_Your task_:
Find the lines holding the string "agent" in the data, then copy all of them.

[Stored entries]
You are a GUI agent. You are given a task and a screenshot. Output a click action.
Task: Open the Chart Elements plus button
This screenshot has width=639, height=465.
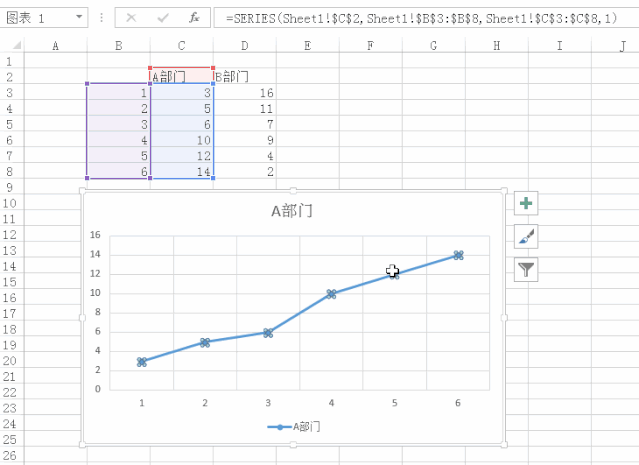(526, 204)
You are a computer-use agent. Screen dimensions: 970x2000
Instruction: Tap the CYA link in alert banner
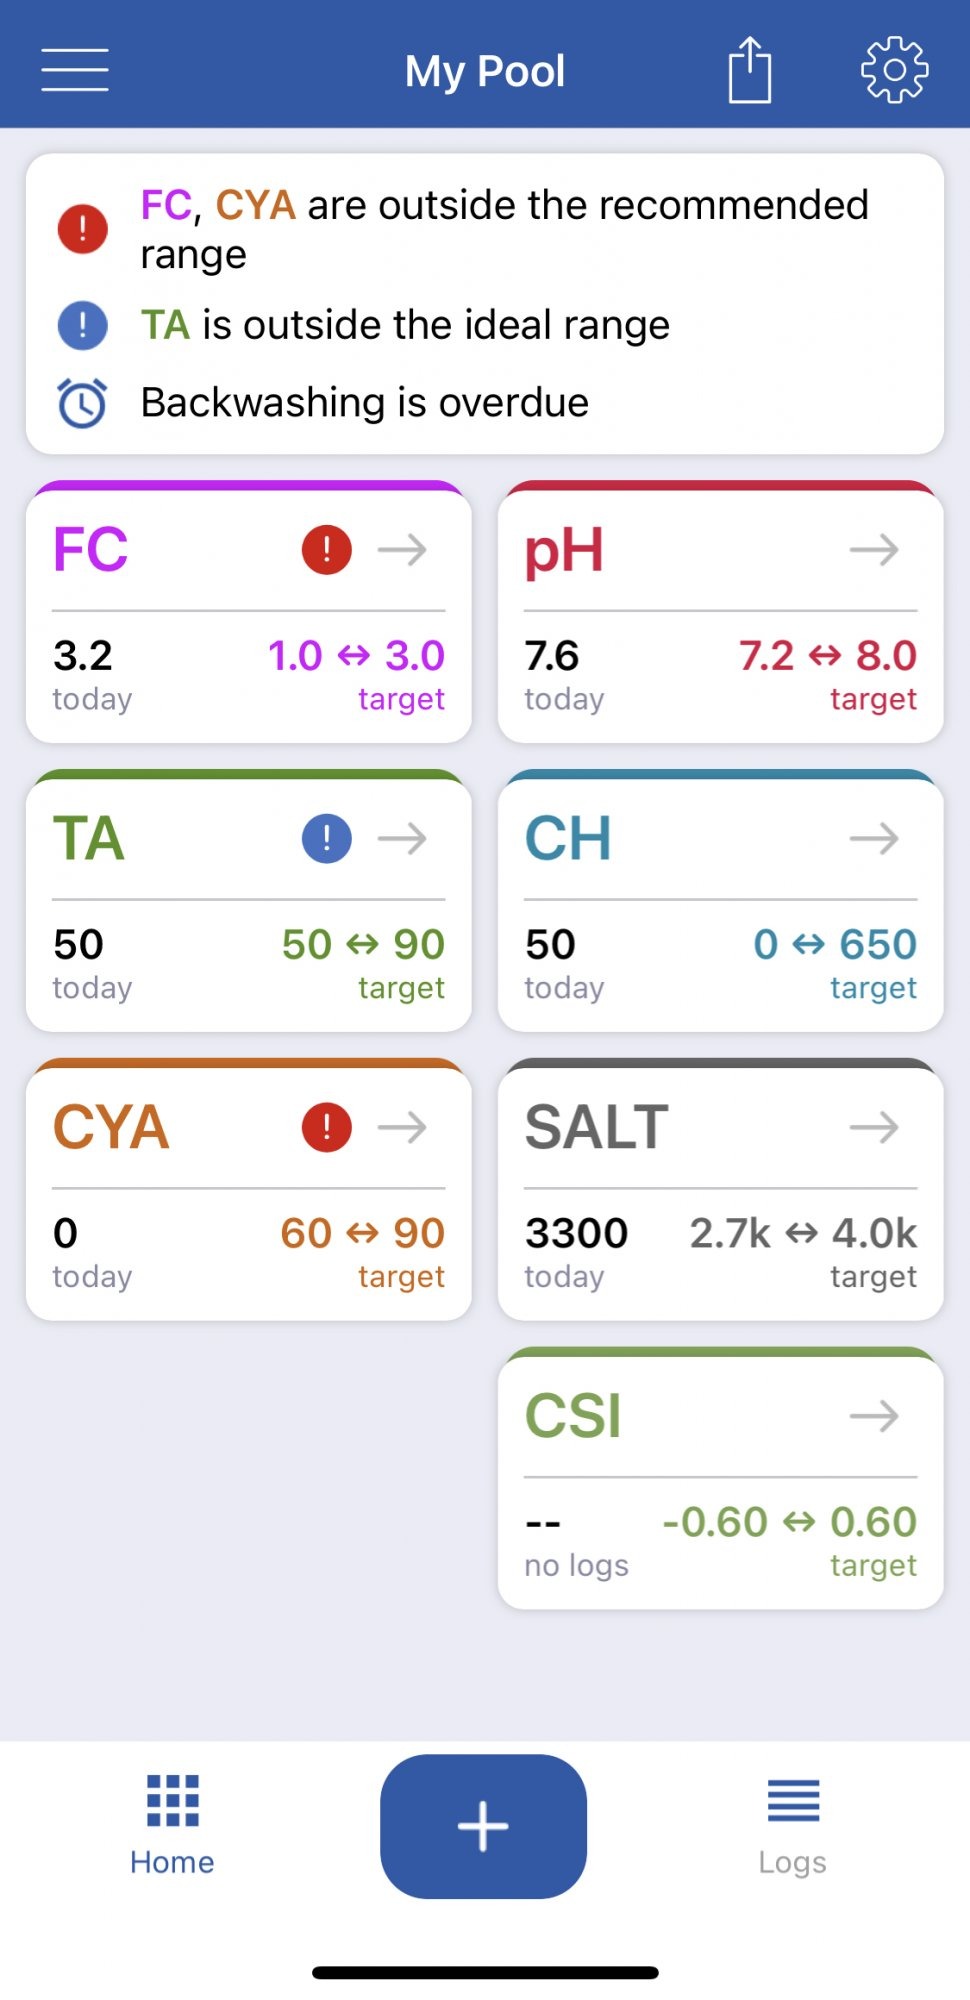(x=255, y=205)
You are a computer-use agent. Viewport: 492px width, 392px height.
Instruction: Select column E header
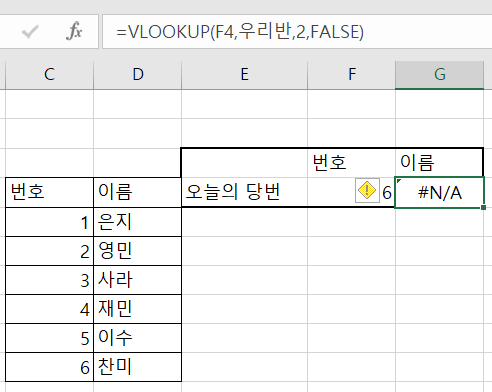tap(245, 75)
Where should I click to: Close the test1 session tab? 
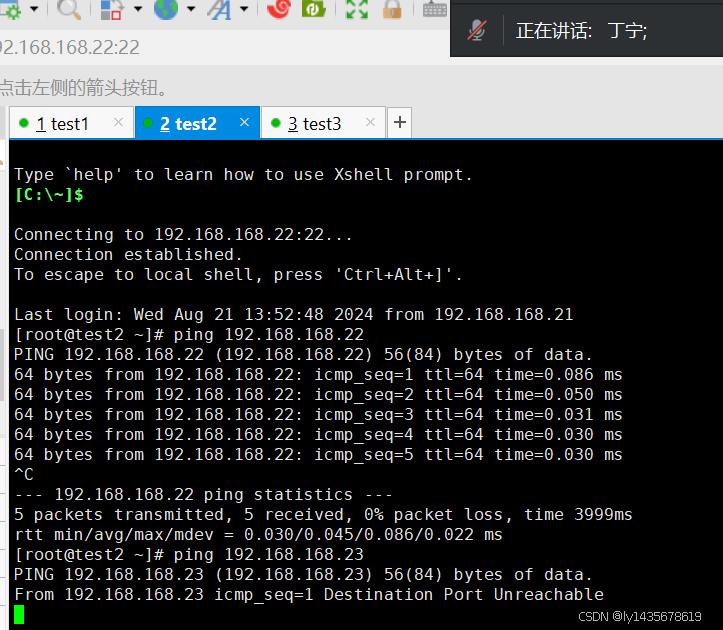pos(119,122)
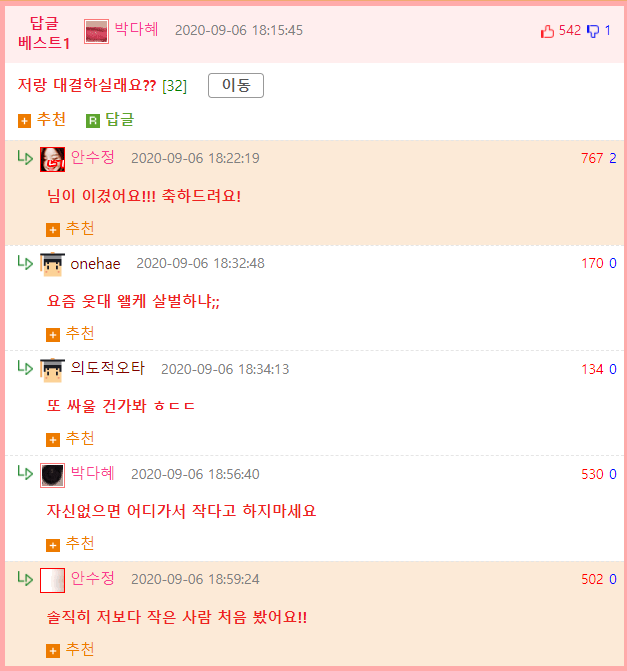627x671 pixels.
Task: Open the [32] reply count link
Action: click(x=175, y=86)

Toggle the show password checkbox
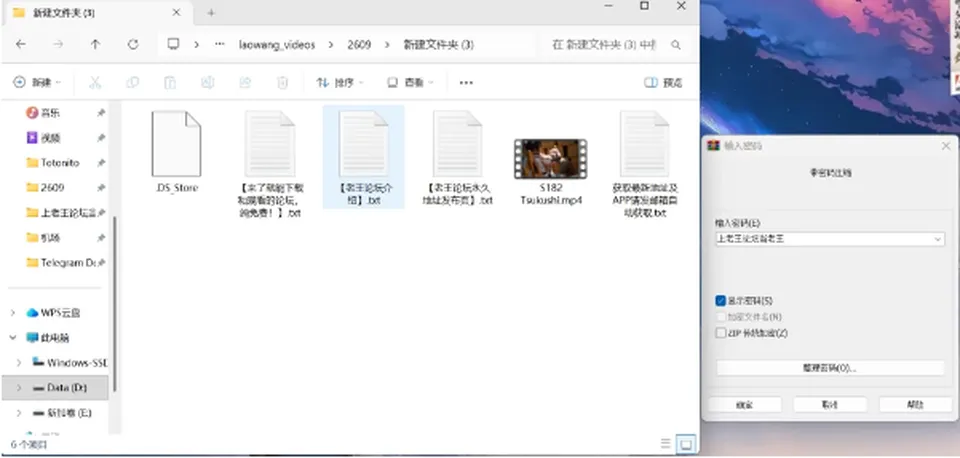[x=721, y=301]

_Answer box_:
You are a GUI agent. You are given a task and a screenshot. Output a click action.
You are a computer-use agent. Screen dimensions: 970x2000
You are a computer-use agent. Viewport: 492px width, 392px height.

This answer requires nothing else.